Baseball was more natural. Coaches said he had a flowing arm motion that looked poised for the majors. Even as a pre-teenager, several called him a “unicorn,” for being a fast-throwing lefty with a live arm. And because of his shoulder and lower back strength from hours of swimming a day, some said he had a “rubber arm.” There was no ultimatum, either, because most like the addition of swimming to his repertoire.

“I always thought I would be a better swimmer,” Bartnicki said. “But with everything these coaches were saying, it made it easy to choose.”

Before Bartnicki had to decide which sport he’d choose, he got an invitation to tryout for USA Baseball’s U-15 team. He showed up with an 87 mph fastball and left as one of the top left-handed pitchers in the showcase. Parents knew every player, some had “trading cards” because of their familiarity with each other in lower level select ball. After the exhibit, one of the parents went up to David and asked “How do we not know you'”

“At that point, we realized maybe there is something special here,” David said.

Swimming wasn’t an afterthought, but it wasn’t going to be Bartnicki’s path to a professional career. And Bartnicki liked baseball more, even if his parents didn’t always think it kept him fit. 

The rising stock of Bartnicki as a top pitching prospect in Georgia still meant early morning drives to the pool. Fall became swimming heavy and spring was all about baseball.
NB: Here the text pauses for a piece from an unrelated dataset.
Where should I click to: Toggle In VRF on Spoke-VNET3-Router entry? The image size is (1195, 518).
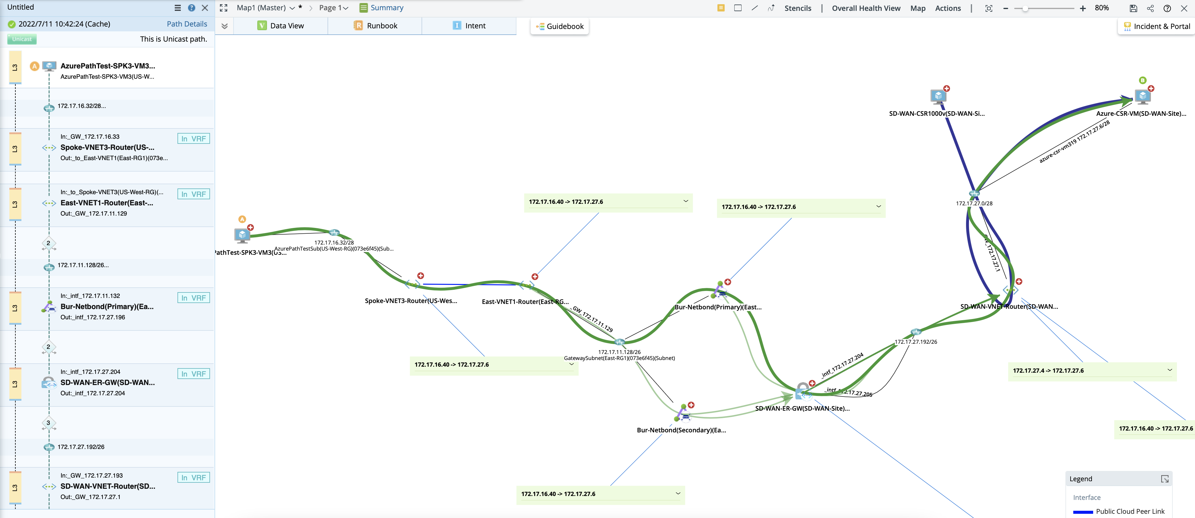(x=193, y=138)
His high school swimming coach, Shane Amos, worked with Bartnicki to find time for laps, even if meant working with recreational adult swimmers. 

But swimming wasn’t his focus anymore. Bartnicki would soon be the top left-handed pitcher in his class at one point — pegged to be seventh overall in the MLB Draft, he said. His motion looked like a horizontal toss and coaches would tell him to try and throw harder. That was just his motion, though, derived from his swimming techniques. 

“He had a lot of power, but no control,” His mother Christy said. “But people kept going, 'He'll get it, he'll get it. But wow he's throwing hard.'"

A senior year where Bartnicki admitted he had a “dead arm” dropped the first-round hopeful “off the radar.” When he put his name in the MLB Draft, David remembers getting calls in the third and fourth round. But his son wanted to experience college. 

He decided to stay home at Georgia Tech, but struggled in his first couple of outings. It took some time, but his ERA lowered and he became the Yellow Jackets’ closer by the end of the season. Three days a week, Bartnicki would wake up early and head to the pool. Nothing like his days of competitive swimming. But something to keep him active.

Eventually, word around the team got out about his past as a top-level swimmer. A couple of his college teammates asked to join him in the pool. Maybe it’d help their baseball mechanics, too. 

• • •

Luke Bartnicki after his most recent outing against Hyannis. (Karli Matthias)


The elongation of his left arm had worked — Bartnicki left the game without earning a run. But the walks stuck in his mind. 

“If there’s something wrong in my last outing, I’m going to make sure it never happens again,” Bartnicki said. 

He checked his Trackman statistics, studying his pitch speed and movement. He threw weighted balls behind the mound to throw uphill and get strikes. It couldn’t just be his fastball to close out hitters, especially in the Cape League — he needed his secondary pitches to work. 

Nine days later, Bartnicki returned to the mound against Bourne wanting to rebound. Change-ups ended up as first-pitch strikes. Against one hitter, his slider caused the batter to stumble out of the box twice. Bartnicki doesn’t normally count, but he left that 3.1 inning outing thinking he had racked up three or four strikeouts.

When he returned to the dugout, pitching coach Dennis Cook gave him the news: seven strikeouts through 10 outs. 

“Guess I did better than I thought,” Bartnicki said postgame.

The next day, Bartnicki rotated his shoulder around 3 p.m. There was no recovery lap or swimming meet like before. When asked how he was feeling after pitching his longest outing since high school, Bartnicki laughed.

“I got another 100 pitches in me,” he quipped. “It’s the swimming strength.”